Foxtrot

At its inception, the Foxtrot was originally danced to ragtime. Today, the dance is customarily accompanied by the same big band music to which swing is also danced. From the late teens through the 1940s, the Foxtrot was certainly the most popular fast dance and the vast majority of records issued during these years were foxtrots. The waltz and tango, while popular, never overtook the Foxtrot. (Even the popularity of the lindy hop in the 1940s didn't dent the Foxtrot because the Foxtrot could be danced to those lindy hop records, as well.) When rock and roll first emerged in the early 1950s, record companies were uncertain as to what style of dance would be most applicable to the music. Famously, Decca Records initially labelled its rock and roll releases as "foxtrots", most notably "Rock Around the Clock" by Bill Haley and His Comets.
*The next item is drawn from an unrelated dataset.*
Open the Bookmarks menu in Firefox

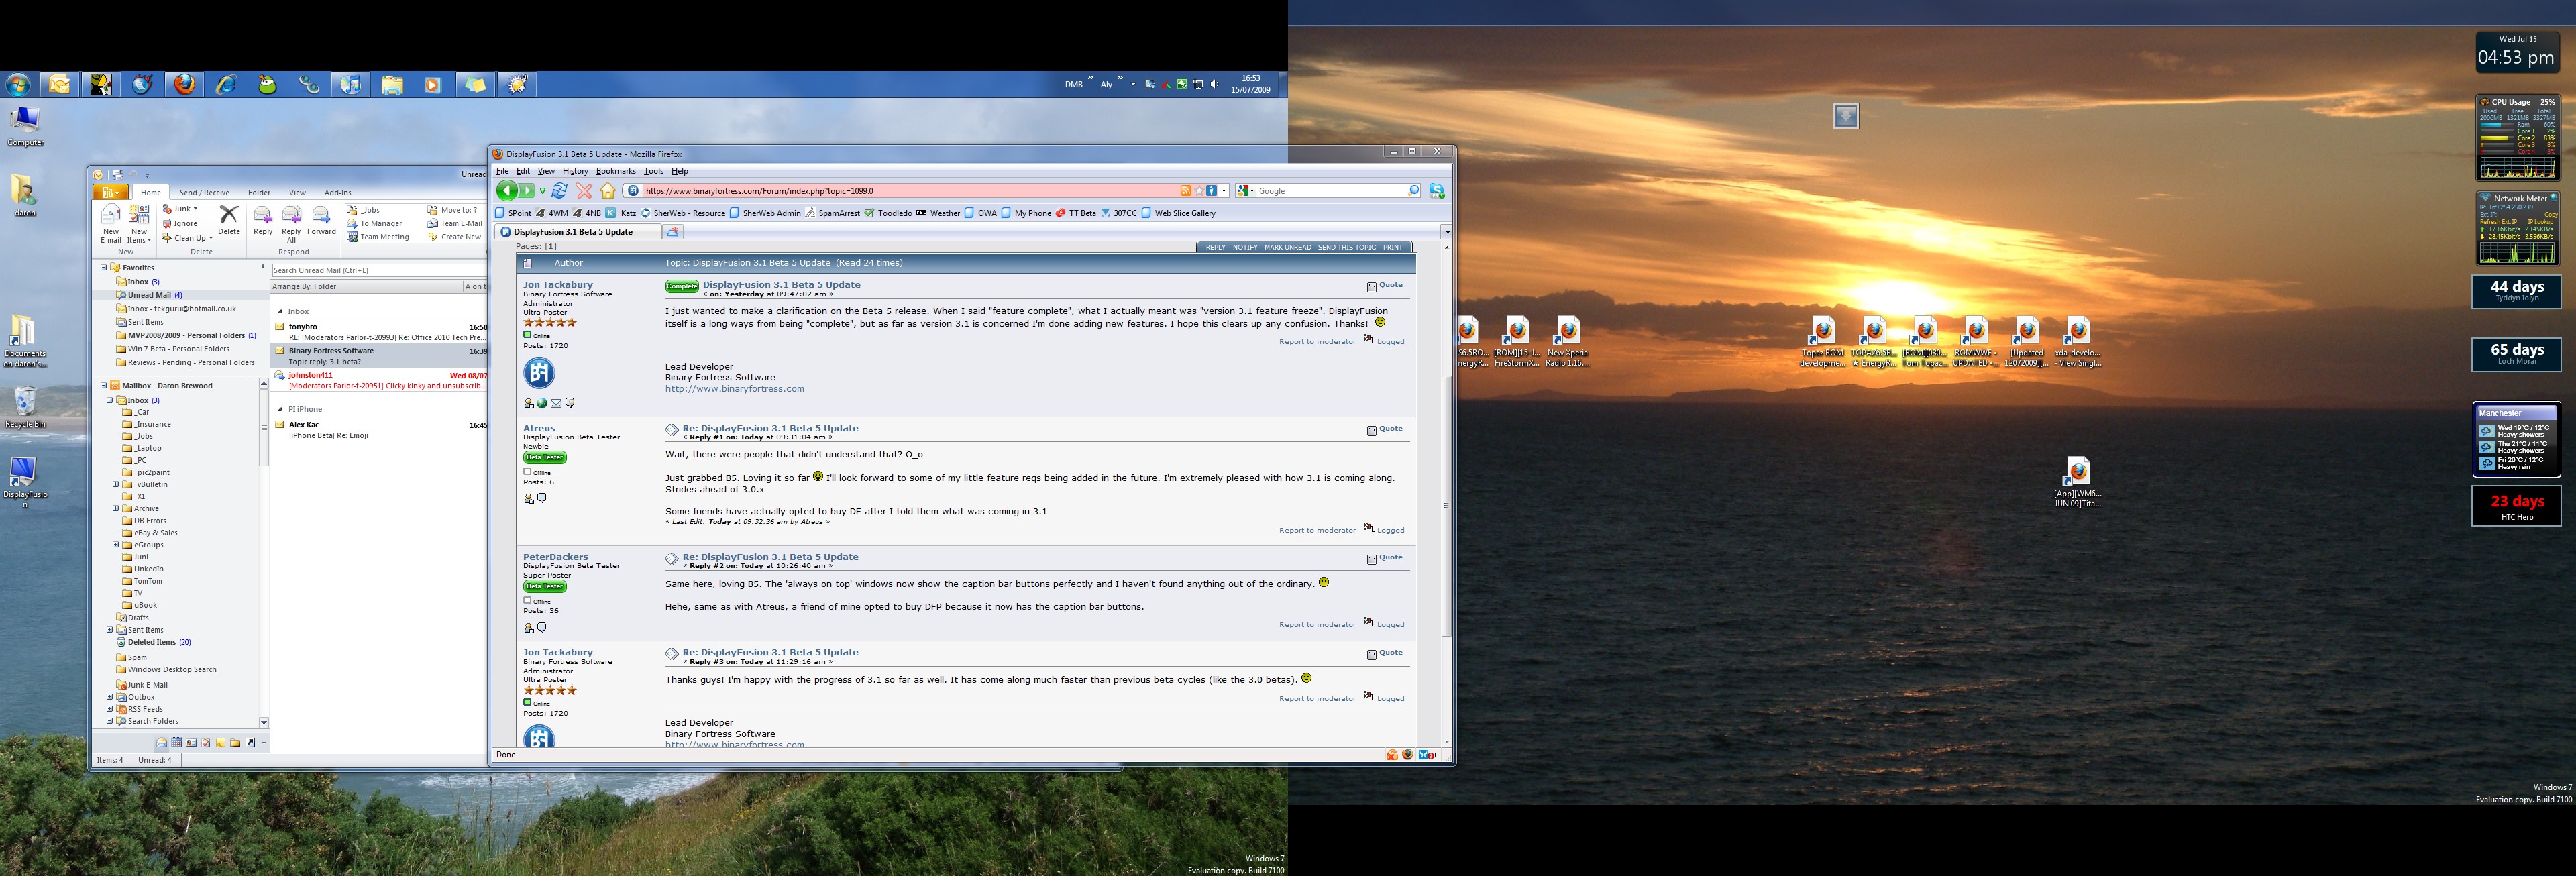pyautogui.click(x=615, y=171)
Since that recording, by some estimates, went on to sell more than 25 million copies, "Rock Around the Clock" is technically the biggest-selling "foxtrot" of all time. Over time, the Foxtrot split into slow (Foxtrot) and quick (Quickstep) versions. In the slow category, further distinctions exist between the International or English style of the Foxtrot and the continuity American style, both built around a slow-quick-quick rhythm at the slowest tempo, and the social American style using a slow-slow-quick-quick rhythm at a somewhat faster pace. In the context of International Standard category of ballroom dances, for some time Foxtrot was called Slow Foxtrot, or Slowfox. These names are still in use, to distinguish from other types of Foxtrot.